A town of many firsts
Queenstown is a town of many firsts.
In the 1950s, the British started building it as Singapore’s first satellite town, self-sufficient with its own amenities like schools, shops and places of worship. The plan was to fill 500 acres with 11,000 homes across five neighbourhoods and a town centre; these would draw people away from Singapore’s crowded city centre.
It was the HDB which successfully completed this plan. It recruited en masse local staff with little formal training to fill the manpower shortages while the British made their languid exodus from Singapore leaving a half-finished Queenstown behind.
Source: National Archives of Singapore
These pioneering locals would learn on the job. They built good and affordable flats for their fellow Singaporeans, who needed houses urgently, particularly including the thousands of low-income squatters left homeless by the great Bukit Ho Swee fire.
So, together with the PAP government of the day, the HDB worked hard to make Queenstown a reality, finishing it in the early 1970s. Queenstown eventually housed 150,000 people comfortably, more than double initially thought possible by the British. Other satellite towns followed its model.
Moreover, it was Queenstown where the government built Singapore’s first polyclinic, public library, flatted factory and sports complex, bringing subsidised healthcare, public education, jobs and leisure within easy reach of Singaporeans.
Source: National Heritage Board
“Here in Singapore, in ten years, Geylang Serai will be another and better Queenstown; all the shacks will be demolished,” said founding PM Lee Kuan Yew in 1965 (Sept 12) — and so they were, letting even more Singaporeans enjoy an uplifted standard of living, despite those first few difficult years of nation-building.
Adjusting Singapore’s housing scheme for a new era
Fast-forward to the turn of the millennium, with Singapore firmly a First World nation. The Government’s ongoing efforts to rejuvenate Queenstown started then.
Source: My Nice Home by HDB
These efforts are comprehensive. They include approximately 60 blocks of flats undergoing the HDB’s Selective En-bloc Redevelopment Scheme, conserving heritage buildings like the library, wet market and hospital even while upgrading them, creating green spaces for the neighbourhood, creating new job centres like Fusionopolis and one-north for the knowledge economy — and, yes, those skyward-stretching BTOs around Dawson.
“Dawson is now one of our most attractive HDB estates, a shining example of the Singapore housing story,” said PM Lee in his National Day Message there this year.
He noted too that home ownership is a major aspiration for Singaporeans today and that more and more flats will be built in existing estates already full of amenities like Dawson — the demand for, and prices of, these flats will reflect that.
“But even amidst this changing landscape, we must still ensure public housing is accessible and affordable for Singaporeans of all income groups.
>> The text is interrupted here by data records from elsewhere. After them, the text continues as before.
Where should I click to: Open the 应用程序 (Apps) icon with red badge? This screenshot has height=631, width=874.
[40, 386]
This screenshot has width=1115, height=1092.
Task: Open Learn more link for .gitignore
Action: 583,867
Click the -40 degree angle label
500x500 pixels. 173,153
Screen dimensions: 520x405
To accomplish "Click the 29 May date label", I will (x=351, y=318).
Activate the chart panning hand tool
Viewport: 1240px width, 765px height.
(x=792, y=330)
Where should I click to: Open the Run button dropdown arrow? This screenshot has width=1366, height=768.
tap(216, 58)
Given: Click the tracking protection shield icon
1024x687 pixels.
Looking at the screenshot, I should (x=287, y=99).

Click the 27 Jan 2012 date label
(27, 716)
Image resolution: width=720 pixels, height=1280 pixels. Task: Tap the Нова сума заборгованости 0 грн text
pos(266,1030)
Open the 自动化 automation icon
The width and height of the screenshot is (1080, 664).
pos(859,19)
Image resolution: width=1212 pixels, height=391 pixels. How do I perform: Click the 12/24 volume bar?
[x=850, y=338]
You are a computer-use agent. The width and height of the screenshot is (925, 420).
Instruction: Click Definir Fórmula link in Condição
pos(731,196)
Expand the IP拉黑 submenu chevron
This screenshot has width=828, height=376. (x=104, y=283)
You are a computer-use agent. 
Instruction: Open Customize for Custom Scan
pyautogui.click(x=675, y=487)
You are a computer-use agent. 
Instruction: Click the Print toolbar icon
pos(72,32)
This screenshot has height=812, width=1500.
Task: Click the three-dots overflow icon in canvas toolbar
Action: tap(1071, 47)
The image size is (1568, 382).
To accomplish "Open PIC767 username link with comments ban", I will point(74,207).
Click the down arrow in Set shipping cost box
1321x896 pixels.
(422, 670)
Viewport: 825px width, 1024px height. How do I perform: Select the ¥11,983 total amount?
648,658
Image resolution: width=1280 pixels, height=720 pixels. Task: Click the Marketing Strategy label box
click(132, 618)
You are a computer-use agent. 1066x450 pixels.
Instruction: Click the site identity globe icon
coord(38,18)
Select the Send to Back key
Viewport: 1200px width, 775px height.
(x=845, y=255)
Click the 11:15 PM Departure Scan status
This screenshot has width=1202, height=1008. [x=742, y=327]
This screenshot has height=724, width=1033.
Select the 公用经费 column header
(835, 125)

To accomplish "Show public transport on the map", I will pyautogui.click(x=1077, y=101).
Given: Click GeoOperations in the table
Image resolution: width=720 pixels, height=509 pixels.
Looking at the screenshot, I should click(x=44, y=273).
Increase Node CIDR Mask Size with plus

We must also keep our housing schemes fair and inclusive for all,” said PM Lee.
“We will have to adjust HDB’s housing schemes to achieve these goals. We have some ideas on how to do so, which I will share at the National Day Rally,” he added.
Petir.sg is excited for this sharing: These will be adjustments from a party with the track record of forward thinking which made Queenstown an excellent first foundational chapter — as well as a very successful ongoing one — in our national housing story.
Additionally, it looks to be our government taking another concrete step to help Singaporeans own that dream home. It is essentially a leg up for different sections of society, for an easier start to their next big chapter in life.
Prime Minister Lee Hsien Loong will deliver the National Day Rally 2023 speech at the Institute of Technical Education (ITE) College Central, Ang Mo Kio, this coming Sunday, August 20 from 6.45pm.